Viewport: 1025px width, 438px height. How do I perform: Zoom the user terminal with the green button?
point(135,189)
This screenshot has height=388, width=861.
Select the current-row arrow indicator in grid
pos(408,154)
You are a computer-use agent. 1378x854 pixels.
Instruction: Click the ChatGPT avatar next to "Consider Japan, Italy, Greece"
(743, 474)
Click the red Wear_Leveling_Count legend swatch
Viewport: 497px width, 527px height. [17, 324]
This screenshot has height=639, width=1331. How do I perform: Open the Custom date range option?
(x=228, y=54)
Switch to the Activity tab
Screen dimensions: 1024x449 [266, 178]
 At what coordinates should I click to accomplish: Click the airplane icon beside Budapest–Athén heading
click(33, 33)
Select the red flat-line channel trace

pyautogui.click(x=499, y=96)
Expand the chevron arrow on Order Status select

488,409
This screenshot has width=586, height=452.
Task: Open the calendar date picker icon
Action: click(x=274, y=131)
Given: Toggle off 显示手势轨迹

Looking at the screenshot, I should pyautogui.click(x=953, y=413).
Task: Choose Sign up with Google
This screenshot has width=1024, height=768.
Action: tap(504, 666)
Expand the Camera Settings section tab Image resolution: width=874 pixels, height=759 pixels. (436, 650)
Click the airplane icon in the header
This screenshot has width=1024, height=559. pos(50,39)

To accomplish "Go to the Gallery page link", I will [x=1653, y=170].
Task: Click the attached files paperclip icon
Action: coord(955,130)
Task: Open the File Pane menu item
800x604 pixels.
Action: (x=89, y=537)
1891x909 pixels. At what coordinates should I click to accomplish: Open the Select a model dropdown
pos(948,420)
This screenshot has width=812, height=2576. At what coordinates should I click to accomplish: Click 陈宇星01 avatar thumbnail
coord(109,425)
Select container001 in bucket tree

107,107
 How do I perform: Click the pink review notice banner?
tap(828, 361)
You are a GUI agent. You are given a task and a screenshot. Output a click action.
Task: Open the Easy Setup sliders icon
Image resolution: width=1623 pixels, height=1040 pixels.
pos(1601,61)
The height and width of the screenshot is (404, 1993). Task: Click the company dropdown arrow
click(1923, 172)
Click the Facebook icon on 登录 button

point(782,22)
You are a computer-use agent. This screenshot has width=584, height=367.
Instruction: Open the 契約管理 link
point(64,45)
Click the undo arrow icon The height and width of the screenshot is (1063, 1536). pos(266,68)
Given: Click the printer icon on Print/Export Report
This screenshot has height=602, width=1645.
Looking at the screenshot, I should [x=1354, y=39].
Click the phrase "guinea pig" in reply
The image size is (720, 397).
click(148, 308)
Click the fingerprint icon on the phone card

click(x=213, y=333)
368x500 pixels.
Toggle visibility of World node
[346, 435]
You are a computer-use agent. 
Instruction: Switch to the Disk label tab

• [WHAT NEEDS TO BE DONE]: Return each full line of the entries that contains the word "agent".

• [OUTPUT FOR THIS TASK]:
You are a computer-use agent. 1378x854 pixels.
You are a GUI agent. You are given a task and a screenshot. Output a click action.
You are a computer-use agent. This screenshot has width=584, height=367.
You are a computer-use agent. 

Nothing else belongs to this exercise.